Alla dichiarazione di guerra all'Austria raggiunse il fronte presso
il comando della 29a divisione; promosso maggiore nel novembre,
comandò dapprima il 12º, poi (dal maggio 1916)
l'85º gruppo d'artiglieria d'assedio. Tenente colonnello nel
febbraio 1917, passò alla 53a divisione fanteria come capo di
Stato Maggiore, e il 25 maggio, durante la decima battaglia
dell'Isonzo, in un'azione sul monte Vodice restò gravemente
ferito, ottenendo una seconda medaglia d'argento. Rientrò
dalla convalescenza il 15 ottobre presso la direzione truppe
dell'intendenza della 2a armata, che pochi giorni dopo era dissolta
dalla rotta di Caporetto, sicché il 26 novembre il C. era
destinato presso il comando della 5a armata neocostituita a
sostituirla. In forza nel gennaio 1918 alla divisione territoriale
di Roma, e promosso nell'aprile colonnello per meriti eccezionali,
dal luglio di quell'anno fino al febbraio 1920 fu addetto militare
presso la legazione di Atene e capo dell'Ufficio informazioni
interalleato. Al rientro in Italia era nominato aiutante di campo
onorario del re.
Assegnato dal maggio 1921 alla Scuola centrale d'applicazione
d'artiglieria (stamperà a Roma nel 1924 Come combatte
l'artiglieria), il C. fu tra i molti ufficiali che - sia per
fedeltà monarchica sia per orientamento nazionalistico - non
videro con avversione l'avvento al potere del fascismo, non solo
perché restauratore e garante dell'ordine costituito e
dell'autorità dello Stato, ma anche perché come
"rivendicatore della vittoria", assicurava il potenziamento delle
forze armate. Direttore, dall'aprile 1923 al gennaio 1926, della
Rivista d'artiglieria e genio, volle farne, in accordo con l'allora
ministro della guerra A. Diaz e col capo di Stato Maggiore P.
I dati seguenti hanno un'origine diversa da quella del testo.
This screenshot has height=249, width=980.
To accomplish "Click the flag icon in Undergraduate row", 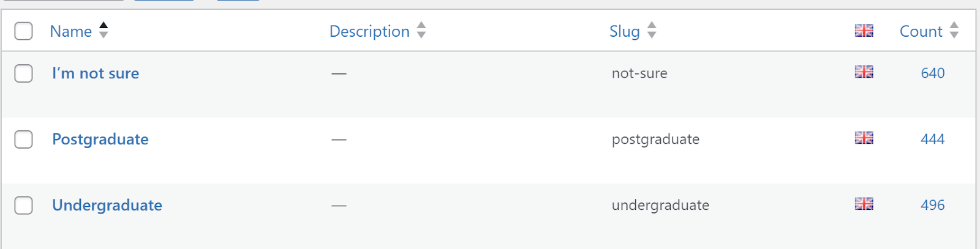I will click(864, 204).
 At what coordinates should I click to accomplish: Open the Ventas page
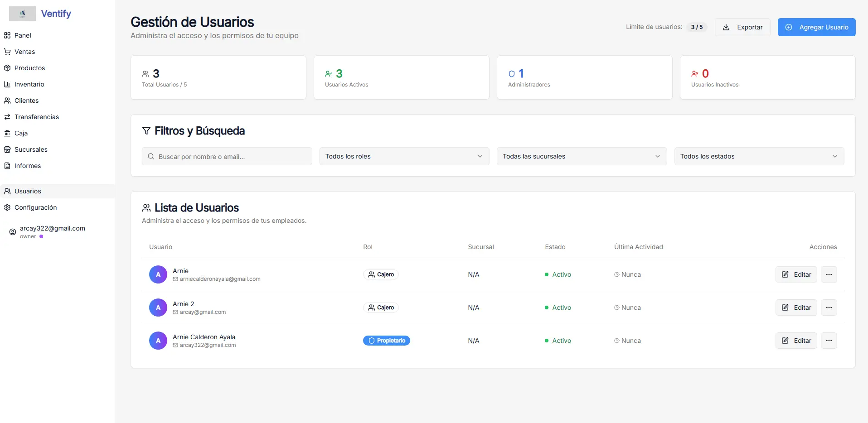[24, 52]
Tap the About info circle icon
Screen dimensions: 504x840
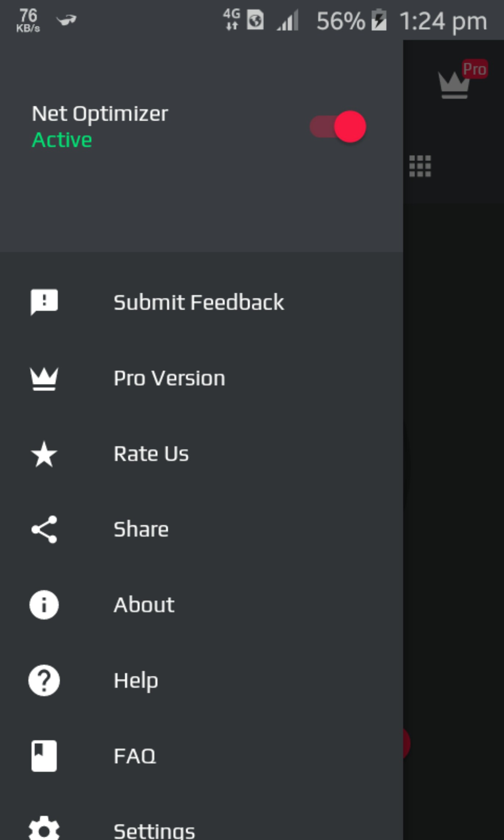44,605
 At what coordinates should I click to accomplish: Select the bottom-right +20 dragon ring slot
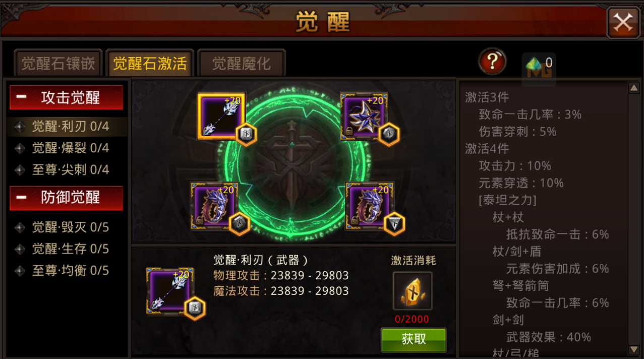click(x=370, y=206)
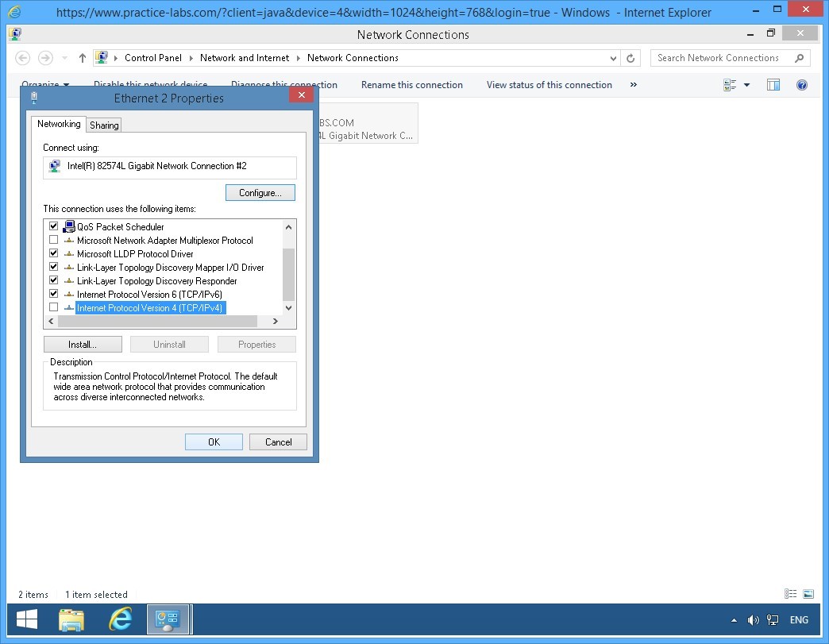Click View status of this connection

tap(549, 85)
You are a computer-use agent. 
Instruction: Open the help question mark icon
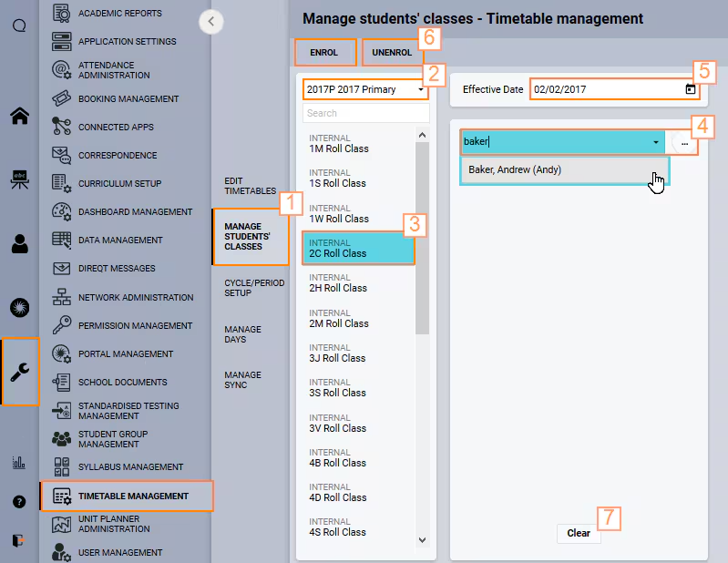pyautogui.click(x=19, y=502)
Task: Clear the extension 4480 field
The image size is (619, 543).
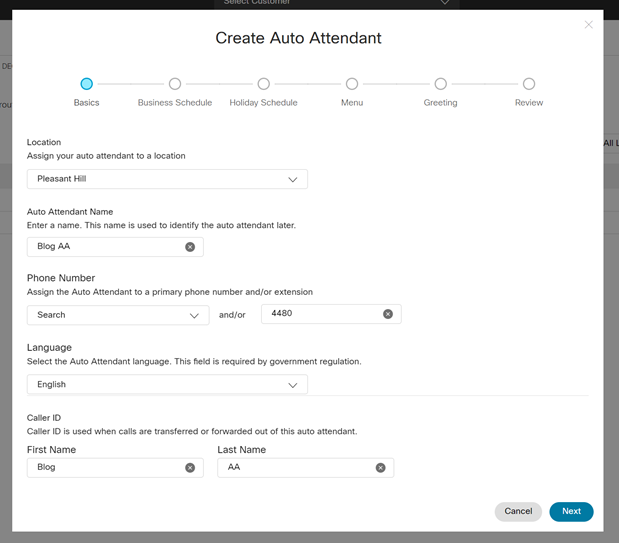Action: pos(388,314)
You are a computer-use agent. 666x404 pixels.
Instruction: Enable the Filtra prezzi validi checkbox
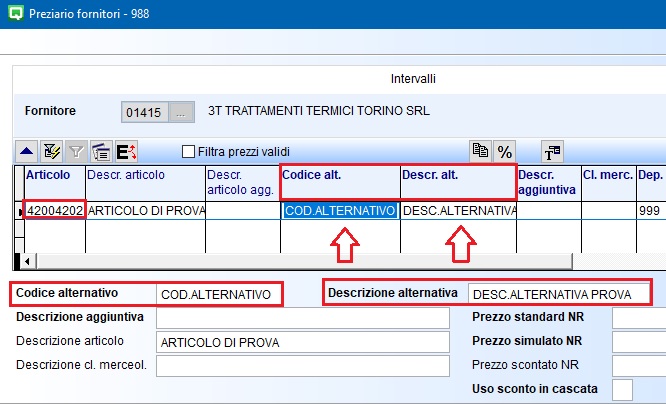(x=188, y=152)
Badoglio, un organo di rafforzamento teorico e tecnico dell'arma e
dell'esercito. E sulla rivista pubblicò, a partire dal '22,
numerosi articoli specialmente sull'impiego dell'artiglieria.
Questi articoli di scienza militare del C. si inquadrano in quel
fervore di studi che, reagendo all'esperienza della recente guerra,
dove il conflitto aveva avuto attuazioni sostanzialmente statiche,
tendevano ad una ripresa delle concezioni dinamiche della lotta, ed
esaminavano i provvedimenti che ne sarebbero conseguiti nell'impiego
delle varie armi e nel funzionamento dei servizi. Frutto appunto di
questo nuovo corso che dava un posto preminente alla guerra di
movimento ed esaltava l'azione offensiva, furono i Criteri d'impiego
della divisione di fanteria nel combattimento (ediz. 1926) e le
Norme generali per l'impiego delle grandi unità e le Norme
per l'impiego tattico della divisione (ediz. 1928).
Da un punto di vista però più ampio, è proprio
quel fervore di studi teorici e tecnici che si venne intensificando
progressivamente dal 1919, col suo carattere di discorso "per
addetti" e coi suoi punti d'arrivo, ad attestare il costituirsi di
una scelta politica non avversa al fascismo da parte dell'alta
gerarchia militare. Con l'armistizio e la pace, infatti, il problema
urgente della smobilitazione comportava non solo l'alleggerimento di
tutta l'attrezzatura di guerra, ma anche l'adeguamento delle forze
armate alle richieste politico-sociali ed alle esigenze
economico-finanziarie del paese. Ciò finiva per implicare,
però, uno scontro in merito allo scopo ultimo delle forze
armate (che fino ad allora avevano mirato all'esaltazione di una
potenza bellica nazionale connessa alla garanzia dell'ordine sociale
costituito) e alla autonomia di direzione e di controllo (che l'alta
gerarchia militare aveva goduto a svantaggio del controllo del
potere politico).
Effetto dello scontro fu il susseguirsi, tra il '19 e il '21, di due
decreti (Albricci e Bonomi) e di un progetto di legge (Gasparotto)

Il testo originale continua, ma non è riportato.